# Uber suspends operations!



## UberBlackPr1nce (Dec 28, 2014)

Uber has hit a red light in the City of Auburn.

"I found out Uber was pulling up stakes only a few hours before it actually happened," said Gary Maxwell, who has been driving for Uber since it launched in Auburn in August 2014. "Initially, my stomach dropped."

Uber, a self-described "technology" company that allows users to book rides via a mobile app, sent emails to drivers and customers late Wednesday afternoon announcing that it would be hanging up its keys at midnight on Thursday.

"Tomorrow we'll be temporarily suspending operations in Auburn while we work toward a statewide regulatory framework for ridesharing," the letter to Auburn Uber users states. "We simply will not operate under regulations that do not allow us to provide riders a positive rider experience and offer drivers the best economic opportunities.

"Despite the new standard for safety we've set with our multi-layered background checks and $1 million commercial insurance policy, the Auburn City Council rushed through burdensome regulations that don't make sense for this new option, and make it impossible for ridesharing to exist in the city," The letter continues. "It's disappointing that Auburn City Council chose not to join the ranks of over 20 U.S. jurisdictions that have welcomed new transportation alternatives like Uber and created sensible regulatory frameworks for ridesharing."

*City action*

On Jan. 6, the Auburn City Council passed an ordinance placing companies like Uber that allow users to book rides via an app under the same regulations as other "vehicle for hire" companies such as taxis within city limits. The ordinance sets requirements in regard to possessing commercial insurance, paying city licensing fees, identifying vehicles with appropriate signage, having drivers obtain background checks before being hired and more. Since Uber began operating in Auburn over the summer, local taxi companies have spoken publicly about how the company was not being held to the same standards that they were required to adhere to.

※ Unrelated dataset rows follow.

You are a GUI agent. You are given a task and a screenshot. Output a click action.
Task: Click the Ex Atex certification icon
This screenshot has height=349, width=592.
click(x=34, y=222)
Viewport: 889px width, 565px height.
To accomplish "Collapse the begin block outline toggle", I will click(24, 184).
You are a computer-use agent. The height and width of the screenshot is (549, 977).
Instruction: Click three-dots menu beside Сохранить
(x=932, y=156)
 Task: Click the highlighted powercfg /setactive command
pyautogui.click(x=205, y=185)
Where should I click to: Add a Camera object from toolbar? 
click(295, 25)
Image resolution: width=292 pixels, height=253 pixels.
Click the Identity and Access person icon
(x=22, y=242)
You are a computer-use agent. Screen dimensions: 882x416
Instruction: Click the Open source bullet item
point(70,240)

An Uber representative who addressed the council in December warned that requiring Uber drivers to possess commercial insurance rather than allowing them to operate under the policy that Uber has in place could prevent the company from being able to operate in Auburn. As per Uber's request, the council agreed to table the ordinance until the Jan. 6, 2015 council meeting to give the city time to negotiate with Uber lawyers.

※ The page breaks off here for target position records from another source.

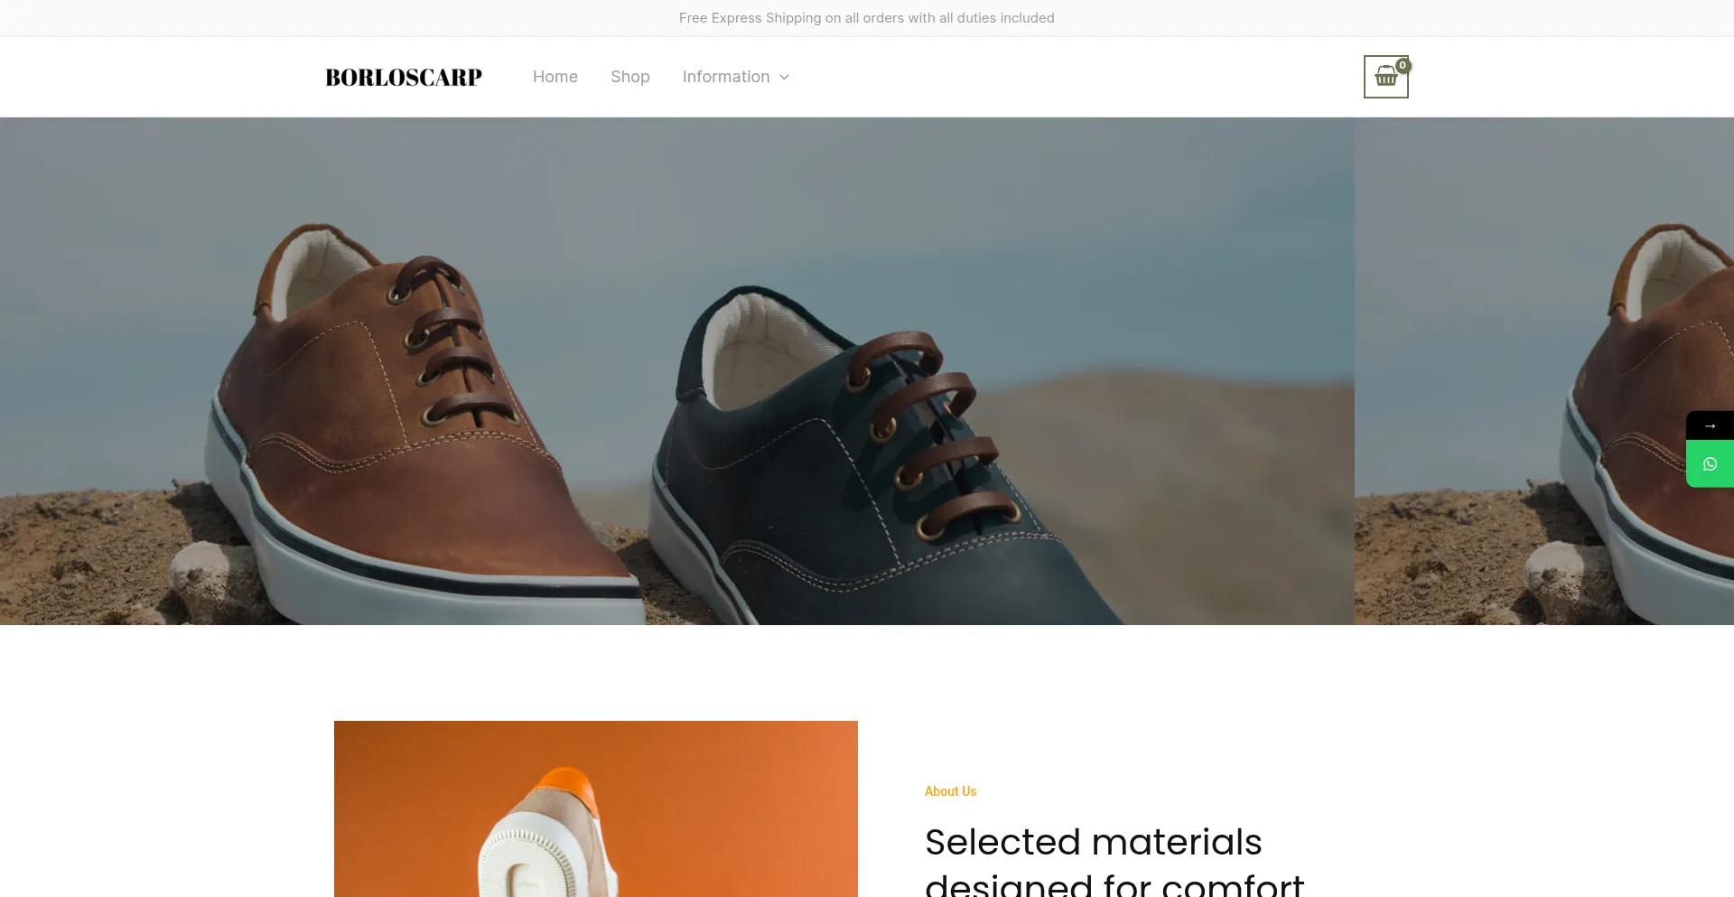Open the green WhatsApp chat button

click(x=1710, y=464)
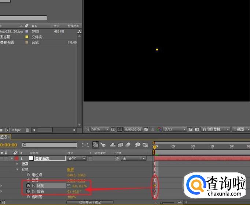Open the 50% magnification dropdown

[100, 129]
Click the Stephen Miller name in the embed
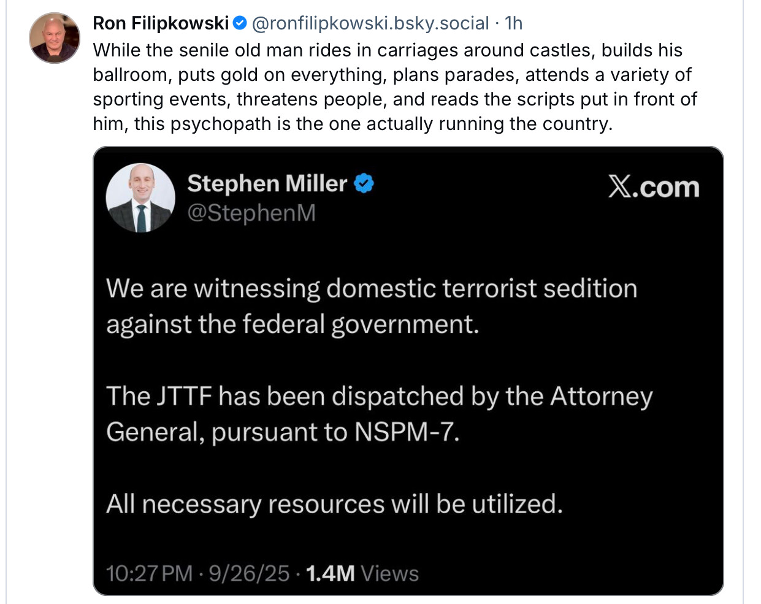 pos(267,183)
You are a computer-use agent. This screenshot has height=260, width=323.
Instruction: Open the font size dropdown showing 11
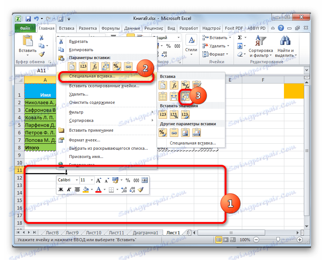pos(92,180)
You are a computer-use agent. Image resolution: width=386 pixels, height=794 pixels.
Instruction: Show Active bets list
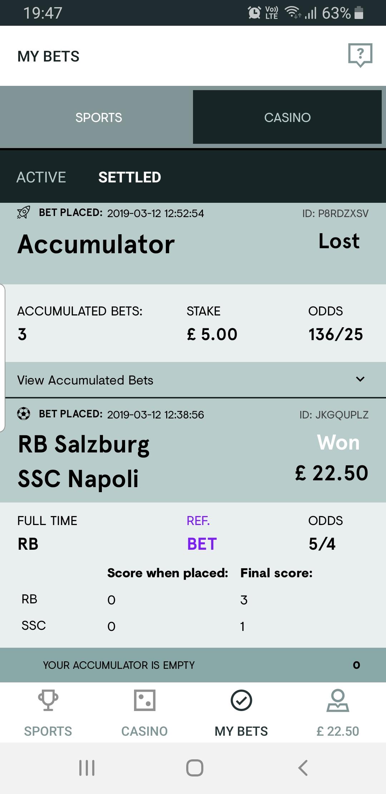tap(41, 177)
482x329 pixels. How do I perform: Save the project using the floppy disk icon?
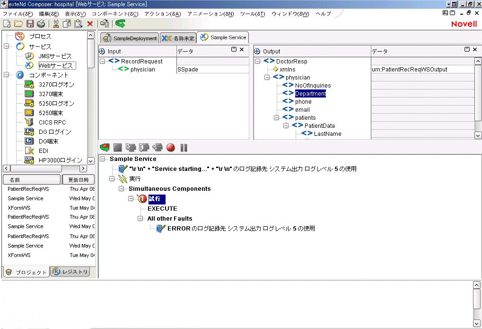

According to city officials, however, the ordinance passed on Jan. 6 did not differ from the one on the December agenda.

"As we've said during the six months or so that we've been working with Uber, we're happy for them to do business in Auburn," said David Dorton, Director of Public Affairs for the City of Auburn. "There are, of course, regulations that any vehicle/driver providing rides for money has to follow, regardless of whether the ride is booked through an app or by hailing a taxi. These regulations promote safety and ensure a level playing field for all vehicles for hire.

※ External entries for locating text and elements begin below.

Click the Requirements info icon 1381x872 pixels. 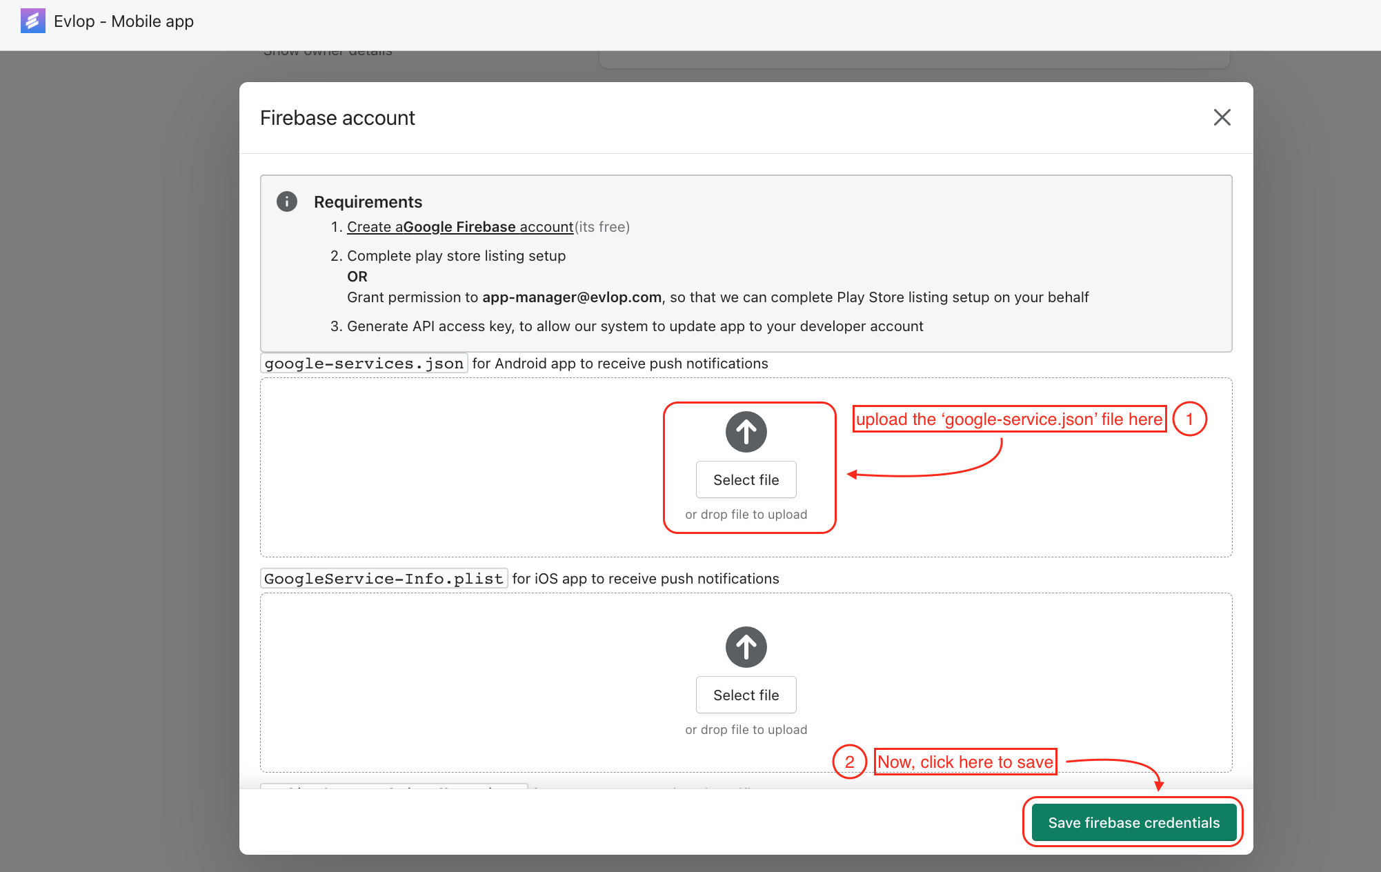pyautogui.click(x=287, y=201)
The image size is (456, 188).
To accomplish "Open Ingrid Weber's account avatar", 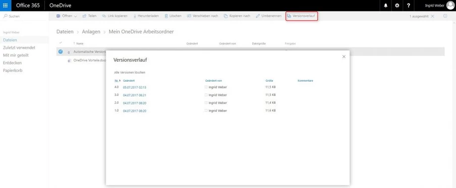I will pos(450,6).
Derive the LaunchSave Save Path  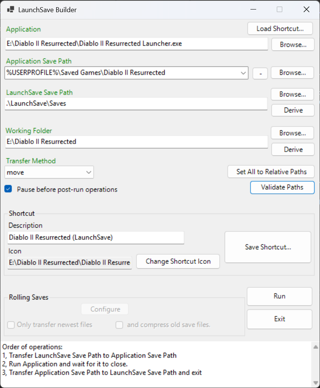click(x=293, y=110)
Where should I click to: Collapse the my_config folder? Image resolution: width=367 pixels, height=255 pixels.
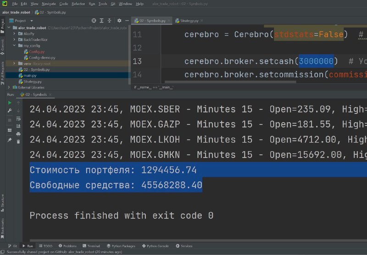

"Uber has chosen to leave the market even though there are drivers locally who had gone through the licensing process and met local requirements," Dorton continued. "Whether or not they want to operate in Auburn is their business decision to make. We hope they'll see that the value of the Auburn market is worth following the same rules required of other companies who provide the same service."


----------



## UberBlackPr1nce (Dec 28, 2014)

cont....

*The Uber perspective*

While the city supports equating all vehicle for hire companies, Uber representatives contend that new technology should warrant a new regulatory structure altogether to sustain that new technology.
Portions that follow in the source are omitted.